▶ [EXERCISE]:
Copy out each line of the data holding "tree".

═════ DATA TO EXAMINE

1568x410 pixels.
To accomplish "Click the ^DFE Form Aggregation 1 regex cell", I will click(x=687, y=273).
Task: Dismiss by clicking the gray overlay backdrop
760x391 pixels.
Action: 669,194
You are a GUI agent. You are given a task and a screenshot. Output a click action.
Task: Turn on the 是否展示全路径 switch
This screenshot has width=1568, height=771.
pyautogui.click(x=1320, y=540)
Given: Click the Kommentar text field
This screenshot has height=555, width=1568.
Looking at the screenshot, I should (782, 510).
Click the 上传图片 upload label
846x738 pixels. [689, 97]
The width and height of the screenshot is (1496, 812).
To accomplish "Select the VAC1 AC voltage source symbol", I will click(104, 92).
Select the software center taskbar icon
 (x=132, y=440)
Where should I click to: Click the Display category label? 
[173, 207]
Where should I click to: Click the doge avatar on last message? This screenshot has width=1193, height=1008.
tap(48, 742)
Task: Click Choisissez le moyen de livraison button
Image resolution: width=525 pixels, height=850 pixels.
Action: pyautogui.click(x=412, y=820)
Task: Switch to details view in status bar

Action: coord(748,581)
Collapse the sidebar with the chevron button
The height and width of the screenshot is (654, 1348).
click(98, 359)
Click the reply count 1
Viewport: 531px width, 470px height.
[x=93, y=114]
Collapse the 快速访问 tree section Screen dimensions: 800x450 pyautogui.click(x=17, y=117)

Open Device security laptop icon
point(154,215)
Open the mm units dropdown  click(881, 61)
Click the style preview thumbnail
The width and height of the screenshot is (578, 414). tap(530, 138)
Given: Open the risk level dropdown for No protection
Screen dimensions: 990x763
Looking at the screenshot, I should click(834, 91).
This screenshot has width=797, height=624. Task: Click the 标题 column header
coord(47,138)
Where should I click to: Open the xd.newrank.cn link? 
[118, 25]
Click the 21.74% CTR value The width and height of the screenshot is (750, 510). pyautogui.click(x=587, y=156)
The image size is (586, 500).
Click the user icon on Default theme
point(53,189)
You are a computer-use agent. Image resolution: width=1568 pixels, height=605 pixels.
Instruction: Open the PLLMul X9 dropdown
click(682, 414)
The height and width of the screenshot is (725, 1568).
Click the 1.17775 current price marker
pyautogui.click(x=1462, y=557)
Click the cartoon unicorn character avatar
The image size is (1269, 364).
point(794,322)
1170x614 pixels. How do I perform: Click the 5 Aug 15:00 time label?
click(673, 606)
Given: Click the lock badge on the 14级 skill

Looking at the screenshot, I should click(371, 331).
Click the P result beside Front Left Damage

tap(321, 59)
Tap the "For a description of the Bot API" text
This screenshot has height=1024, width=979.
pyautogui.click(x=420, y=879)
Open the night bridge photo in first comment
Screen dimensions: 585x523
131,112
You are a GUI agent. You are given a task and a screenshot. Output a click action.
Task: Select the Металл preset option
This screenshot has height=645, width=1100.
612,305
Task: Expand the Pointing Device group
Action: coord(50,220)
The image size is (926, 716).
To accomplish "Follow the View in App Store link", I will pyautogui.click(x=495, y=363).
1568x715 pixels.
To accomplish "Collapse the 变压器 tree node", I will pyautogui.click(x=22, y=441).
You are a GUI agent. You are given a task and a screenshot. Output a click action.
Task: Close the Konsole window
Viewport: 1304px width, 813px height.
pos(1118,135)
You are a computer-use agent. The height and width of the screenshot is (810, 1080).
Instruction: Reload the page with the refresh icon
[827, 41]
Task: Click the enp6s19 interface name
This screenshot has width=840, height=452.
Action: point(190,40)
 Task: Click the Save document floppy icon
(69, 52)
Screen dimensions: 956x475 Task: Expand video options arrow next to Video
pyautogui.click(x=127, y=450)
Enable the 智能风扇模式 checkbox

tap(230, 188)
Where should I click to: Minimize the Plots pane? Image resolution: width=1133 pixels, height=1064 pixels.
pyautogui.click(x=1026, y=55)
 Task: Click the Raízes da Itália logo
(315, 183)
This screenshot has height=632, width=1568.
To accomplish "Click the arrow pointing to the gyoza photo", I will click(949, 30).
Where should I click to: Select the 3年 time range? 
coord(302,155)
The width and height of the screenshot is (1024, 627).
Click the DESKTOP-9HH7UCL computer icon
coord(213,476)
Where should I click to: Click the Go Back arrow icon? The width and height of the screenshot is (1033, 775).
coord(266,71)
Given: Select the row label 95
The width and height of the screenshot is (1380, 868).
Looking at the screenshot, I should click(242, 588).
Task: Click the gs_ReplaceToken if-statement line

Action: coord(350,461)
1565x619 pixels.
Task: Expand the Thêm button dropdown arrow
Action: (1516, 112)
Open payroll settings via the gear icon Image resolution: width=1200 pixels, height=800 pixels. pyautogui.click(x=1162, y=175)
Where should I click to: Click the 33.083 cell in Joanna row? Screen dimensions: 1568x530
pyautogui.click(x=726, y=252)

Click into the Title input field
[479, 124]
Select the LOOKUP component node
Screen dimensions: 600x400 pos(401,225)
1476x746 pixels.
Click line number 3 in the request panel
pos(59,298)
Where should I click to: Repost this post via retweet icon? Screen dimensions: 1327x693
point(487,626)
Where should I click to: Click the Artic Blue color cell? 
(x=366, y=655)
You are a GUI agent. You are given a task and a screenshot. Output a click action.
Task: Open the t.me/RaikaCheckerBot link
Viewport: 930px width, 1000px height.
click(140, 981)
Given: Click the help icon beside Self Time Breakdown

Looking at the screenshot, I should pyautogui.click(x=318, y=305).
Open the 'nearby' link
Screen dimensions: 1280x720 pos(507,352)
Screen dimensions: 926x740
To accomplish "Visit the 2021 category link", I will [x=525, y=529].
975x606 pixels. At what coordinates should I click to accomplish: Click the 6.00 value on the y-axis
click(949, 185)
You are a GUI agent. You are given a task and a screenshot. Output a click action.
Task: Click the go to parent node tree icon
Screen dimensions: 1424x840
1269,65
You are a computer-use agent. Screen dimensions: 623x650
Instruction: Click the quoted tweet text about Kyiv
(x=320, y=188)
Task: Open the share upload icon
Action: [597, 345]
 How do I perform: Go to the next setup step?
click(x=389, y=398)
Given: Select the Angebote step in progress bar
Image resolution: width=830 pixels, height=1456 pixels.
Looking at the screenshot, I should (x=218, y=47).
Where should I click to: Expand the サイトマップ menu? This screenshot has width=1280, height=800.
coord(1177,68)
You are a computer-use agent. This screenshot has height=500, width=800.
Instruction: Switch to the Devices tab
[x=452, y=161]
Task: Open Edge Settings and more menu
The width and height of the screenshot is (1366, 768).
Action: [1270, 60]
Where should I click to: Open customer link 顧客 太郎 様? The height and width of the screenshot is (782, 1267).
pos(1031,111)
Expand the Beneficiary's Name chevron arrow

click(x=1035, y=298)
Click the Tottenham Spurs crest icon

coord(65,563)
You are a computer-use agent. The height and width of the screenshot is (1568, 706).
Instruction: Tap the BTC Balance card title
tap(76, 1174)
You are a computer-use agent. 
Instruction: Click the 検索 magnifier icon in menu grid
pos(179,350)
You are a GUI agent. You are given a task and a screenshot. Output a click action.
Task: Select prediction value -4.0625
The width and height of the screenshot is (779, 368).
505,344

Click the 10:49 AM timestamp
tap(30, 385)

══════════

▶ [FINISHED TASK]:
Collapse the 快速访问 tree section Screen dimensions: 800x450 pyautogui.click(x=17, y=117)
To accomplish "Collapse the 变压器 tree node", I will pyautogui.click(x=22, y=441).
Task: Click the go to parent node tree icon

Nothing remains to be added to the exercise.